Task description: What follows is data; output all of it exactly as given.

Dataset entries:
+ + + + +
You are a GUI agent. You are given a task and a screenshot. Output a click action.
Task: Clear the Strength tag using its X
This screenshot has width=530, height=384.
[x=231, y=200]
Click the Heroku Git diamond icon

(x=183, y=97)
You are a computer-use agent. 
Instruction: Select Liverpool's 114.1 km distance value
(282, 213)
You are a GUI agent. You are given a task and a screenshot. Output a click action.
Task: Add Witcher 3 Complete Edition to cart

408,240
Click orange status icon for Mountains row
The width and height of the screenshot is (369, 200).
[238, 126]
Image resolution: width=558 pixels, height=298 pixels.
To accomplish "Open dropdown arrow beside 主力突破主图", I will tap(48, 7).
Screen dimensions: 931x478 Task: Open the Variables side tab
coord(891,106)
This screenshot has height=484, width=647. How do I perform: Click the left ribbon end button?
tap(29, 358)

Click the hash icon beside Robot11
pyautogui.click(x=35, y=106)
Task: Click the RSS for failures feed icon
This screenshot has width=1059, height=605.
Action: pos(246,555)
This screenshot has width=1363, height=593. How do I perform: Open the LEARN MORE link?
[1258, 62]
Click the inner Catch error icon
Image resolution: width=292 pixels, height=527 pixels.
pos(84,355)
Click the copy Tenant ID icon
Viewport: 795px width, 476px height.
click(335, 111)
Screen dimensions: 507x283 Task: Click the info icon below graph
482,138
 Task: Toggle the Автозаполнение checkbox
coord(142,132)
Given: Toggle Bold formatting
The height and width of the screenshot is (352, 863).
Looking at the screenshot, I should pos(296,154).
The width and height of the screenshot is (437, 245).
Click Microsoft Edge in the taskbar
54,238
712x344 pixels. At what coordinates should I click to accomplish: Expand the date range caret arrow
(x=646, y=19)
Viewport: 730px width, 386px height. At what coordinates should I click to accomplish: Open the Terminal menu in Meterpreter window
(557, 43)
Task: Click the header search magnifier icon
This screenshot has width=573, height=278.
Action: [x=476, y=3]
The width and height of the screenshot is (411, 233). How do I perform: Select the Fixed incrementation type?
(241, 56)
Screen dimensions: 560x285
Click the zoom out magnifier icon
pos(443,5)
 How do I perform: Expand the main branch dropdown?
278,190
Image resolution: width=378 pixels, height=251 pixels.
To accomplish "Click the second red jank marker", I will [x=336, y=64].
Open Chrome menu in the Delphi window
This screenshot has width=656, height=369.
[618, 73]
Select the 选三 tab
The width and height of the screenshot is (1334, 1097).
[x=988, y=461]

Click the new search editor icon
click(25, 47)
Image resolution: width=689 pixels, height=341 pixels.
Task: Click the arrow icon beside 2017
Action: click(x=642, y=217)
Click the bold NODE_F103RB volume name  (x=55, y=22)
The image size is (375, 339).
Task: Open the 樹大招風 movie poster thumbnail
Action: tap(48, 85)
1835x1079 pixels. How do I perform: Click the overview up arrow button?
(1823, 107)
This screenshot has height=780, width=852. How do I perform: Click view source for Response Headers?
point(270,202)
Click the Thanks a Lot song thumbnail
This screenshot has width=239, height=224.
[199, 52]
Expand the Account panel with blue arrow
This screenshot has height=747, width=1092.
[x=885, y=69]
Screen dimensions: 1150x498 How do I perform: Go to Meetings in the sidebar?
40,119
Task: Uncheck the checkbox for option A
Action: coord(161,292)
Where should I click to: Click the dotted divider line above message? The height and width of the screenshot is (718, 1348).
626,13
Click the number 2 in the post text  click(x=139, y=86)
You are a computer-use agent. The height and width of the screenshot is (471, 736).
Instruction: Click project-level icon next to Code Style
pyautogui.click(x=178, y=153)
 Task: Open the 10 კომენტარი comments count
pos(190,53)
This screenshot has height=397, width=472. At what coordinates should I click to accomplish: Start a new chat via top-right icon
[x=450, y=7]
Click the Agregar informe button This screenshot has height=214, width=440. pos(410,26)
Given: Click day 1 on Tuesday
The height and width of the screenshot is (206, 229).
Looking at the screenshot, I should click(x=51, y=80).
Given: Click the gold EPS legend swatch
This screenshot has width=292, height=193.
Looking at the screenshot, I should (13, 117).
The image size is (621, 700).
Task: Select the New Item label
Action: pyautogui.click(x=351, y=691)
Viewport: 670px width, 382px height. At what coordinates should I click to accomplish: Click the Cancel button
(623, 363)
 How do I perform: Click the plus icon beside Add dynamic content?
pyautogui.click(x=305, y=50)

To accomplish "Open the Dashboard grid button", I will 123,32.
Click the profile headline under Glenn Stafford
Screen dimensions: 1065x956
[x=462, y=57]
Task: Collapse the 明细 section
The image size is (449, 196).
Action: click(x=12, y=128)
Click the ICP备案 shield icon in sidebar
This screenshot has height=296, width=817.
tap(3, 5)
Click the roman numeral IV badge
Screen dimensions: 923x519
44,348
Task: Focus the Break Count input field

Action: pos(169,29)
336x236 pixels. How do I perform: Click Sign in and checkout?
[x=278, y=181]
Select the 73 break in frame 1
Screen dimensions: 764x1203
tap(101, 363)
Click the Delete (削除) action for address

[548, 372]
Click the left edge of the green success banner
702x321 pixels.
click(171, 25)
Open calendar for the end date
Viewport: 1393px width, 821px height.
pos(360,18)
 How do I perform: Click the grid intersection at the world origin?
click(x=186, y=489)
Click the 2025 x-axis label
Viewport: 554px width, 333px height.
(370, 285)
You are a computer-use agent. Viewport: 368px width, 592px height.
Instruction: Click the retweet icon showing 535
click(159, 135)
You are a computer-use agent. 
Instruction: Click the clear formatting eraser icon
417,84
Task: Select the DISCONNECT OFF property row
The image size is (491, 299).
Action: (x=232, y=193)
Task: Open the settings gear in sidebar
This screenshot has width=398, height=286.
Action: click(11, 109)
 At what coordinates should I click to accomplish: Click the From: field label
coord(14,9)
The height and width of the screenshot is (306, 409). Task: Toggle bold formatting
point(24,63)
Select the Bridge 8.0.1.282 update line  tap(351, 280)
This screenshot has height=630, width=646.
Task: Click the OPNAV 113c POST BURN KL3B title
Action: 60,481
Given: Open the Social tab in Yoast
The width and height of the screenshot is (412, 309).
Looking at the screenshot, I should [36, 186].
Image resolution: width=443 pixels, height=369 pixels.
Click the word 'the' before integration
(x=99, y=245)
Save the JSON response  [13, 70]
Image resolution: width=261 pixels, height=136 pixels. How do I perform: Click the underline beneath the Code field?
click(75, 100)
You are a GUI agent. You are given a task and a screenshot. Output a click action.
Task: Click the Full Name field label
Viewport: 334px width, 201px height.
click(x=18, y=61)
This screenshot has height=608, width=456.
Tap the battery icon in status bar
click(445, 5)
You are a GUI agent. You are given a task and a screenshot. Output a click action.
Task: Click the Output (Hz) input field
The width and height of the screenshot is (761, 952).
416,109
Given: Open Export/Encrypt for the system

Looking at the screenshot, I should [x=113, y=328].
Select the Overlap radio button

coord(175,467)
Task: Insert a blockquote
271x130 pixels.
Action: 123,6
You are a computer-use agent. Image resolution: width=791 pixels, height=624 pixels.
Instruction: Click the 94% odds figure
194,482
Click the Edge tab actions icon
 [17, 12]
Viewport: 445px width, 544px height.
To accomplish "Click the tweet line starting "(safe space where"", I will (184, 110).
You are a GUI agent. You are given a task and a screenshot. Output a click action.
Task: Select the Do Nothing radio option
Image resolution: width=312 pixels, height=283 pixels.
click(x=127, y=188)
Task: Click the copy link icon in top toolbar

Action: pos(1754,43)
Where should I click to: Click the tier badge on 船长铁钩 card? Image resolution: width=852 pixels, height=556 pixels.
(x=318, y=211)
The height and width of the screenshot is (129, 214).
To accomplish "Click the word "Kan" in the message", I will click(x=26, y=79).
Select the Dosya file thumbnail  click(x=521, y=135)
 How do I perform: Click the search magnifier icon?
+ + + + +
Answer to this problem:
You are a GUI agent. You are given a task and a screenshot. Output a click action.
Task: Clear the Strength tag using its X
This screenshot has width=530, height=384.
[x=231, y=200]
Click the Heroku Git diamond icon

(x=183, y=97)
You are a computer-use agent. 
Instruction: Select Liverpool's 114.1 km distance value
(282, 213)
You are a GUI agent. You are given a task and a screenshot. Output a click action.
Task: Add Witcher 3 Complete Edition to cart

408,240
Click orange status icon for Mountains row
The width and height of the screenshot is (369, 200).
[238, 126]
Image resolution: width=558 pixels, height=298 pixels.
To accomplish "Open dropdown arrow beside 主力突破主图", I will tap(48, 7).
Screen dimensions: 931x478 Task: Open the Variables side tab
coord(891,106)
This screenshot has height=484, width=647. How do I perform: Click the left ribbon end button?
tap(29, 358)

Click the hash icon beside Robot11
pyautogui.click(x=35, y=106)
Task: Click the RSS for failures feed icon
This screenshot has width=1059, height=605.
Action: pos(246,555)
This screenshot has width=1363, height=593. How do I perform: Open the LEARN MORE link?
[1258, 62]
Click the inner Catch error icon
Image resolution: width=292 pixels, height=527 pixels.
pos(84,355)
Click the copy Tenant ID icon
Viewport: 795px width, 476px height.
click(335, 111)
Screen dimensions: 507x283 Task: Click the info icon below graph
482,138
 Task: Toggle the Автозаполнение checkbox
coord(142,132)
Given: Toggle Bold formatting
The height and width of the screenshot is (352, 863).
Looking at the screenshot, I should pos(296,154).
The width and height of the screenshot is (437, 245).
Click Microsoft Edge in the taskbar
54,238
712x344 pixels. At what coordinates should I click to accomplish: Expand the date range caret arrow
(x=646, y=19)
Viewport: 730px width, 386px height. At what coordinates should I click to accomplish: Open the Terminal menu in Meterpreter window
(557, 43)
Task: Click the header search magnifier icon
This screenshot has width=573, height=278.
Action: [x=476, y=3]
The width and height of the screenshot is (411, 233). How do I perform: Select the Fixed incrementation type?
(241, 56)
Screen dimensions: 560x285
Click the zoom out magnifier icon
pos(443,5)
 How do I perform: Expand the main branch dropdown?
278,190
Image resolution: width=378 pixels, height=251 pixels.
To accomplish "Click the second red jank marker", I will [x=336, y=64].
Open Chrome menu in the Delphi window
This screenshot has width=656, height=369.
[618, 73]
Select the 选三 tab
The width and height of the screenshot is (1334, 1097).
[x=988, y=461]

Click the new search editor icon
click(25, 47)
Image resolution: width=689 pixels, height=341 pixels.
Task: Click the arrow icon beside 2017
Action: click(x=642, y=217)
Click the bold NODE_F103RB volume name  (x=55, y=22)
The image size is (375, 339).
Task: Open the 樹大招風 movie poster thumbnail
Action: tap(48, 85)
1835x1079 pixels. How do I perform: Click the overview up arrow button?
(1823, 107)
This screenshot has height=780, width=852. How do I perform: Click view source for Response Headers?
point(270,202)
Click the Thanks a Lot song thumbnail
This screenshot has width=239, height=224.
[199, 52]
Expand the Account panel with blue arrow
This screenshot has height=747, width=1092.
[x=885, y=69]
Screen dimensions: 1150x498 How do I perform: Go to Meetings in the sidebar?
40,119
Task: Uncheck the checkbox for option A
Action: coord(161,292)
Where should I click to: Click the dotted divider line above message? The height and width of the screenshot is (718, 1348).
626,13
Click the number 2 in the post text  click(x=139, y=86)
You are a computer-use agent. The height and width of the screenshot is (471, 736).
Instruction: Click project-level icon next to Code Style
pyautogui.click(x=178, y=153)
 Task: Open the 10 კომენტარი comments count
pos(190,53)
This screenshot has height=397, width=472. At what coordinates should I click to accomplish: Start a new chat via top-right icon
[x=450, y=7]
Click the Agregar informe button This screenshot has height=214, width=440. pos(410,26)
Given: Click day 1 on Tuesday
The height and width of the screenshot is (206, 229).
Looking at the screenshot, I should click(x=51, y=80).
Given: Click the gold EPS legend swatch
This screenshot has width=292, height=193.
Looking at the screenshot, I should (13, 117).
The image size is (621, 700).
Task: Select the New Item label
Action: pyautogui.click(x=351, y=691)
Viewport: 670px width, 382px height. At what coordinates should I click to accomplish: Click the Cancel button
(623, 363)
 How do I perform: Click the plus icon beside Add dynamic content?
pyautogui.click(x=305, y=50)

To accomplish "Open the Dashboard grid button", I will 123,32.
Click the profile headline under Glenn Stafford
Screen dimensions: 1065x956
[x=462, y=57]
Task: Collapse the 明细 section
The image size is (449, 196).
Action: click(x=12, y=128)
Click the ICP备案 shield icon in sidebar
This screenshot has height=296, width=817.
tap(3, 5)
Click the roman numeral IV badge
Screen dimensions: 923x519
44,348
Task: Focus the Break Count input field

Action: pos(169,29)
336x236 pixels. How do I perform: Click Sign in and checkout?
[x=278, y=181]
Select the 73 break in frame 1
Screen dimensions: 764x1203
tap(101, 363)
Click the Delete (削除) action for address

[548, 372]
Click the left edge of the green success banner
702x321 pixels.
click(171, 25)
Open calendar for the end date
Viewport: 1393px width, 821px height.
pos(360,18)
 How do I perform: Click the grid intersection at the world origin?
click(x=186, y=489)
Click the 2025 x-axis label
Viewport: 554px width, 333px height.
(370, 285)
You are a computer-use agent. Viewport: 368px width, 592px height.
Instruction: Click the retweet icon showing 535
click(159, 135)
You are a computer-use agent. 
Instruction: Click the clear formatting eraser icon
417,84
Task: Select the DISCONNECT OFF property row
The image size is (491, 299).
Action: (x=232, y=193)
Task: Open the settings gear in sidebar
This screenshot has width=398, height=286.
Action: click(11, 109)
 At what coordinates should I click to accomplish: Click the From: field label
coord(14,9)
The height and width of the screenshot is (306, 409). Task: Toggle bold formatting
point(24,63)
Select the Bridge 8.0.1.282 update line  tap(351, 280)
This screenshot has height=630, width=646.
Task: Click the OPNAV 113c POST BURN KL3B title
Action: 60,481
Given: Open the Social tab in Yoast
The width and height of the screenshot is (412, 309).
Looking at the screenshot, I should [36, 186].
Image resolution: width=443 pixels, height=369 pixels.
Click the word 'the' before integration
(x=99, y=245)
Save the JSON response  [13, 70]
Image resolution: width=261 pixels, height=136 pixels. How do I perform: Click the underline beneath the Code field?
click(75, 100)
You are a GUI agent. You are given a task and a screenshot. Output a click action.
Task: Click the Full Name field label
Viewport: 334px width, 201px height.
click(x=18, y=61)
This screenshot has height=608, width=456.
Tap the battery icon in status bar
click(445, 5)
You are a GUI agent. You are given a task and a screenshot. Output a click action.
Task: Click the Output (Hz) input field
The width and height of the screenshot is (761, 952).
416,109
Given: Open Export/Encrypt for the system

Looking at the screenshot, I should [x=113, y=328].
Select the Overlap radio button

coord(175,467)
Task: Insert a blockquote
271x130 pixels.
Action: 123,6
You are a computer-use agent. Image resolution: width=791 pixels, height=624 pixels.
Instruction: Click the 94% odds figure
194,482
Click the Edge tab actions icon
 [17, 12]
Viewport: 445px width, 544px height.
To accomplish "Click the tweet line starting "(safe space where"", I will (184, 110).
You are a GUI agent. You are given a task and a screenshot. Output a click action.
Task: Select the Do Nothing radio option
Image resolution: width=312 pixels, height=283 pixels.
click(x=127, y=188)
Task: Click the copy link icon in top toolbar

Action: pos(1754,43)
Where should I click to: Click the tier badge on 船长铁钩 card? Image resolution: width=852 pixels, height=556 pixels.
(x=318, y=211)
The height and width of the screenshot is (129, 214).
To accomplish "Click the word "Kan" in the message", I will click(x=26, y=79).
Select the Dosya file thumbnail  click(x=521, y=135)
 How do I perform: Click the search magnifier icon?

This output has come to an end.